La température s'éleva, le 28 juin, à quarante-cinq degrés au-dessus de zéro (+ 7° centigrades); cette hausse du thermomètre fut accompagnée d'une pluie abondante, que les voyageurs reçurent stoïquement, avec plaisir même; elle venait accélérer la décomposition des neiges; il fallut reprendre les mocassins de peau de daim, et changer le mode de glissage du traîneau.
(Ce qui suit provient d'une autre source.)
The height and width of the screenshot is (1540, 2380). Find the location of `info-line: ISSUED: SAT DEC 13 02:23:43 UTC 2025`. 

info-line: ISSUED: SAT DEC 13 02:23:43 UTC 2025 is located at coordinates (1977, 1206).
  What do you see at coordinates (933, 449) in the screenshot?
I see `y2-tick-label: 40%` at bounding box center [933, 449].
La marche fut retardée sans doute; mais, en l'absence d'obstacles sérieux, on avançait toujours.
Quelquefois le docteur ramassait sur son chemin des pierres arrondies ou plates, à la façon des galets usés par le remous des vagues, et alors il se croyait près du bassin polaire; cependant la plaine se déroulait sans cesse à perte de vue.
Elle n'offrait aucun vestige d'habitation, ni huttes, ni cairns, ni caches d'Esquimaux; les voyageurs étaient évidemment les premiers à fouler cette contrée nouvelle; les Groënlandais, dont les tribus hantent les terres arctiques, ne poussaient jamais aussi loin, et cependant, en ce pays, la chasse eût été fructueuse pour ces malheureux, toujours affamés; on voyait parfois des ours qui suivaient sous le vent la petite troupe, sans manifester l'intention de l'attaquer; dans le lointain, des boeufs musqués et des rennes apparaissaient par bandes nombreuses; le docteur aurait bien voulu s'emparer de ces derniers pour renforcer son attelage; mais ils étaient très fuyards et impossibles à prendre vivants.